* **Problem to work on**: Nothing may be dropped or altered: reproduce all the data.

* **Excerpts from a dataset**:

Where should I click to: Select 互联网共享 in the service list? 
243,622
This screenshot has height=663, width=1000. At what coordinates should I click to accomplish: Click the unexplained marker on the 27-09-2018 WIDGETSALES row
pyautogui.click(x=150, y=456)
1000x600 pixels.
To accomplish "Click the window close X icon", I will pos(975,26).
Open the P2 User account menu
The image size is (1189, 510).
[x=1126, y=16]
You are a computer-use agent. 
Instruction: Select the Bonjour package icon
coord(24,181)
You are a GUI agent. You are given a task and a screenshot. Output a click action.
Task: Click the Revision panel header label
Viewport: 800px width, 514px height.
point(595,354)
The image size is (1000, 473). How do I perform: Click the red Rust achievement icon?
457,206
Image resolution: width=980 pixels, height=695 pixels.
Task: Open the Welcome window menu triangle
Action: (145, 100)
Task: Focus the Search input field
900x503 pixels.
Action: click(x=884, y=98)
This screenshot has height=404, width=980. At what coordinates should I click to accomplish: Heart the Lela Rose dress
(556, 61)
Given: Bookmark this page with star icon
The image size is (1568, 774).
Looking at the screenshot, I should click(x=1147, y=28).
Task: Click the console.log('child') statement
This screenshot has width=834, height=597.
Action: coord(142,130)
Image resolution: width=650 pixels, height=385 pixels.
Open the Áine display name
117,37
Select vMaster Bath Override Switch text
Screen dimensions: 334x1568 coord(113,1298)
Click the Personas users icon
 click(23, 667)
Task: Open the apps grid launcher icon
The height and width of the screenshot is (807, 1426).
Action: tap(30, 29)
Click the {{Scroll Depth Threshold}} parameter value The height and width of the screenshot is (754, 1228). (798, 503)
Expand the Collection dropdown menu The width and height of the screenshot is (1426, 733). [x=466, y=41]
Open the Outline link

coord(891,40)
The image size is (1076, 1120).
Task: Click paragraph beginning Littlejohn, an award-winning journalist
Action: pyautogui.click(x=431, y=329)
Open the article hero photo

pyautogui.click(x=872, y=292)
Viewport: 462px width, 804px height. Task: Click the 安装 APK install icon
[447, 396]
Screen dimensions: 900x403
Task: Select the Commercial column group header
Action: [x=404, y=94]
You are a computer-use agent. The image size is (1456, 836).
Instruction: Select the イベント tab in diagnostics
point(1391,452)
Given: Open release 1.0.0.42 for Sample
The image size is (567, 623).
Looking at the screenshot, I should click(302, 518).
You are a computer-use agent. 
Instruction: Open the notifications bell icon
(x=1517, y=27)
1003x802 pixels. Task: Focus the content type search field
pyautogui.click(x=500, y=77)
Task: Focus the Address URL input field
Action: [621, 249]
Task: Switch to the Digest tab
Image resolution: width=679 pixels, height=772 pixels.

* **Output for this exercise**:
Where should I click to: Select 互联网共享 in the service list? 
243,622
This screenshot has height=663, width=1000. At what coordinates should I click to accomplish: Click the unexplained marker on the 27-09-2018 WIDGETSALES row
pyautogui.click(x=150, y=456)
1000x600 pixels.
To accomplish "Click the window close X icon", I will pos(975,26).
Open the P2 User account menu
The image size is (1189, 510).
[x=1126, y=16]
You are a computer-use agent. 
Instruction: Select the Bonjour package icon
coord(24,181)
You are a GUI agent. You are given a task and a screenshot. Output a click action.
Task: Click the Revision panel header label
Viewport: 800px width, 514px height.
point(595,354)
The image size is (1000, 473). How do I perform: Click the red Rust achievement icon?
457,206
Image resolution: width=980 pixels, height=695 pixels.
Task: Open the Welcome window menu triangle
Action: (145, 100)
Task: Focus the Search input field
900x503 pixels.
Action: click(x=884, y=98)
This screenshot has height=404, width=980. At what coordinates should I click to accomplish: Heart the Lela Rose dress
(556, 61)
Given: Bookmark this page with star icon
The image size is (1568, 774).
Looking at the screenshot, I should click(x=1147, y=28).
Task: Click the console.log('child') statement
This screenshot has width=834, height=597.
Action: coord(142,130)
Image resolution: width=650 pixels, height=385 pixels.
Open the Áine display name
117,37
Select vMaster Bath Override Switch text
Screen dimensions: 334x1568 coord(113,1298)
Click the Personas users icon
 click(23, 667)
Task: Open the apps grid launcher icon
The height and width of the screenshot is (807, 1426).
Action: tap(30, 29)
Click the {{Scroll Depth Threshold}} parameter value The height and width of the screenshot is (754, 1228). (798, 503)
Expand the Collection dropdown menu The width and height of the screenshot is (1426, 733). [x=466, y=41]
Open the Outline link

coord(891,40)
The image size is (1076, 1120).
Task: Click paragraph beginning Littlejohn, an award-winning journalist
Action: pyautogui.click(x=431, y=329)
Open the article hero photo

pyautogui.click(x=872, y=292)
Viewport: 462px width, 804px height. Task: Click the 安装 APK install icon
[447, 396]
Screen dimensions: 900x403
Task: Select the Commercial column group header
Action: [x=404, y=94]
You are a computer-use agent. The image size is (1456, 836).
Instruction: Select the イベント tab in diagnostics
point(1391,452)
Given: Open release 1.0.0.42 for Sample
The image size is (567, 623).
Looking at the screenshot, I should click(302, 518).
You are a computer-use agent. 
Instruction: Open the notifications bell icon
(x=1517, y=27)
1003x802 pixels. Task: Focus the content type search field
pyautogui.click(x=500, y=77)
Task: Focus the Address URL input field
Action: [621, 249]
Task: Switch to the Digest tab
Image resolution: width=679 pixels, height=772 pixels.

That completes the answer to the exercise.